第11話 災害派遣継続決定

 「自衛隊が鳥の駆除に成功しました。自衛隊に被害はありません」

 午前十一時三十分に東京へ鳥の駆除成功の報告が届く。

 誰もが「これで良かった」と安堵する。

 安堵していない者が居る。市ノ瀬だ。

 「あの鳥はまだ居るだろうし、未知の国々、思っているよりも危険な世界に来てしまった」

 脅威が消えて、市ノ瀬は改めて日本の置かれた状況を思う。

 中国や韓国・北朝鮮・ロシアが消えて、中世ヨーロッパのような光景が広がる世界があった。国名も指導者も知らない国々がある。

 そして鳥のような人を襲う生物の存在

 まだこれから解決すべき問題は山積みだ。

 頭が痛いとさえ市ノ瀬は感じた。

 「良かった。お前は浮かれていない」

 そこへ辻川が話しかける。

 「浮かれる気持ちになれませんよ」

 「そうだ、何も解決していないからな」

 辻川も市ノ瀬と同じ事を考えていたようだ。

 「どうしましたお二人さん?」

 市ノ瀬と辻川の様子を見て坂下がちかづく。

 「まだまだ問題は山積みだと話していた」

 市ノ瀬が答える。

 「その通りです。発見された国々とどう交渉するか、いや挨拶をするか何も決めていないですからね」

 坂下の言う事に辻川は「お、良い事言うね」と興味を持つ。

 「良い事ですか?」と坂下は辻川の言う事が分からない。

 「やる事を自覚できる奴は俺は好きだぜ」

 辻川は坂下へ笑みを見せる。

 坂下は市ノ瀬と直に話す人物に気に入られたのだと理解できた。

 市ノ瀬と辻川に近づければ外務省として、いや自分の仕事がやり易いと思っての接近である。

 その目的は果たせられた。坂下の打算はひとまず成功した。


 「災害派遣はまだ続けた方が良いと?」

 午後四時、総理官邸で閣僚会議が開かれる。

議題は鳥の被害に関しての報告や自衛隊を撤収させるかである。

市ノ瀬は異常事態対策本部として自衛隊の任務継続を提言した。

 「またあの鳥が飛来する可能性はあります。警戒態勢は続けるべきかと」

 市ノ瀬の自衛隊派遣継続の提言の理由を述べた。

 「何か、餌で引き寄せて街を襲わせないようにできないかね」

 法務大臣の堀川が言う。

 「あの鳥、人を食う以外で何を食べるんだ?」

 横川が疑問を言う。

 「牛なり豚なりの肉を置けば良いのでは?」

 西島はそう投げやりに言う。

 「その肉を調達し続ける予算と、自衛隊の弾薬の予算、どちらが安く済むだろうか」

 財務大臣の福好が言う。

 「海外からの輸入の目途が立たない時に、肉を怪獣食わせては国民の食べる分が無くなりかねない」

 農林水産大臣の明石が懸念を言う。

 「肉を食わせるより、自衛隊で叩き落とすのが一番だ」

 副総理兼金融大臣の大瀬良が断定する。元総理でもある大瀬良の発言は重みがある。

 「私も副総理と同意見だ」

 総理である藤原が言うと流れは決まった。

 こうして自衛隊の災害派遣は継続と決まった。

 鳥が何処を巣にしているのか不明な為に北海道から沖縄まで、全国の自衛隊が展開して警戒態勢に入る。

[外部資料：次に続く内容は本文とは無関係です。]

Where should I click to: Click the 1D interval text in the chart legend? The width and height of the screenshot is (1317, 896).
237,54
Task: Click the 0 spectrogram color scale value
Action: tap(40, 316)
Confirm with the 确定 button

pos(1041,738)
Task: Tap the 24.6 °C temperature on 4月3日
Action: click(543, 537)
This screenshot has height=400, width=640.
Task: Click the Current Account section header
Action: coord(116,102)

 陸自の部隊が日本海沿岸の都市部に展開して、公園などに野営地を構えて備える。

 海自の護衛艦も外洋へ出て鳥の襲来に備える。

 空自も戦闘機による警戒飛行を始めた。

 アリア達を乗せた船が海自のP-3Cに発見されたのは、日本がそんな状況にあった時だった。